Issues with sound

Bambino wrote on 11/18/2012, 10:49 AM
I have attempted to increase the sound of part of a videoclip on the timeline. It is too faint to show any improvement when I try to insert an audio envelope. I have tried clicking on it --> Apply non real effect FX and navigating to Volume to adjust the volume slider. I have then saved the effect as a Wav file in the window that appears..
When I look in the folder where I've saved such sounds I find them labelled as VTS.OS Take 1, etc. The

I have two questions: a) if I delete the saved wav file, will the volume revert to the way it was before I tried to adjust it?
b) If the volume is still not loud enough, can I repeat the process to make it louder, or will it affect the quality of the sound?


richard-amirault wrote on 11/20/2012, 8:18 AM
It is too faint to show any improvement when I try to insert an audio envelope.

I find that hard to believe. NO improvement at all? You did put points on the audio envelope so that you can raise that segment only and leave the rest of the track alone?
Steve Grisetti wrote on 11/20/2012, 9:30 AM
Have you tried increasing the audio gain (which is very different than the audio volume)?
mike_in_ky wrote on 11/20/2012, 7:33 PM
Did you "normalize" the audio event?
richard-amirault wrote on 11/21/2012, 8:34 AM
Normalize will not help low passages ... if there are "normal" passages also on the timeline.
Chienworks wrote on 11/21/2012, 10:58 AM
Try normalize first. Often that works fine and is the best solution with nothing else needed. It certainly doesn't hurt or cost anything to try it.

There are a heck of a lot of other things that can be done. The track header allows a +12dB volume increase. A volume envelope allows +6dB. Normalizing can often work wonders, but if there are some loud peaks you may need to Split them out as individual events and then normalize the remaining quite parts. You can add a host of effects that can raise the volume. Compression and wave hammer effects can add 30dB or more easily. Even something like EQ set to flat will allow another +12dB, and raising all the bands to maximum will add yet another +12dB.

However, if adding, say, +24dB doesn't get you to a somewhat usable state then the track may be so low that it's more noise than signal and may not be worth using.
Bambino wrote on 11/23/2012, 3:23 AM
Thanks to everyone for the help. Yes, I have tried normalising, which increased the sound somewhat, and have used an audio envelope to increase the level as much as possible for the sequence of the video clip. I should explain that the clip is taken from a family archive video, circa 1988, so no chance of doing a re-shot!

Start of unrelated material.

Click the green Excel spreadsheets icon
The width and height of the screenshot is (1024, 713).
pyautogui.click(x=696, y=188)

Sorry, as an amateur I'm not sure what video gain is, or how to use it. And i still don't know if I can delete the wav. files I created via the FX non-real time effect menu, and if they will restore the sound to the way it was before, so I can try something new from scratch.
MSmart wrote on 11/23/2012, 9:16 AM
You could start a new project and place your original video on the timeline, all the stuff you did before will be gone.

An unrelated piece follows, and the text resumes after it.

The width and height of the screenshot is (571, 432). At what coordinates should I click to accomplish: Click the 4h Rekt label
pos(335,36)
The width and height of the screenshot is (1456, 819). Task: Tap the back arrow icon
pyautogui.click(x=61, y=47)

To get better results when normalizing the audio, split the auido where there are louder parts and apply the normalizing just on the softer events.

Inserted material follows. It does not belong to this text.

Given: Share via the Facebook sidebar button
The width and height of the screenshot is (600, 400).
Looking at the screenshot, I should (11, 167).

However, applying a volume audio envelope should give you decent results.
TOG62 wrote on 11/23/2012, 10:43 AM
You might want to take a look at the free Levelator program. It does a pretty sophisticated job of adjusting sound levels across a whole sound event. To use it I would do all your editing and then export sound only. Bring that inot Levelator, export and then use that sound file to replace you original sound track.
Bambino wrote on 11/24/2012, 6:11 AM
it sounds rather a long way round, but I'll certainly give it a try if all else fails.
richard-amirault wrote on 11/25/2012, 8:27 AM
Just in case you didn't know ... Levelator is not designed for music, only voice tracks.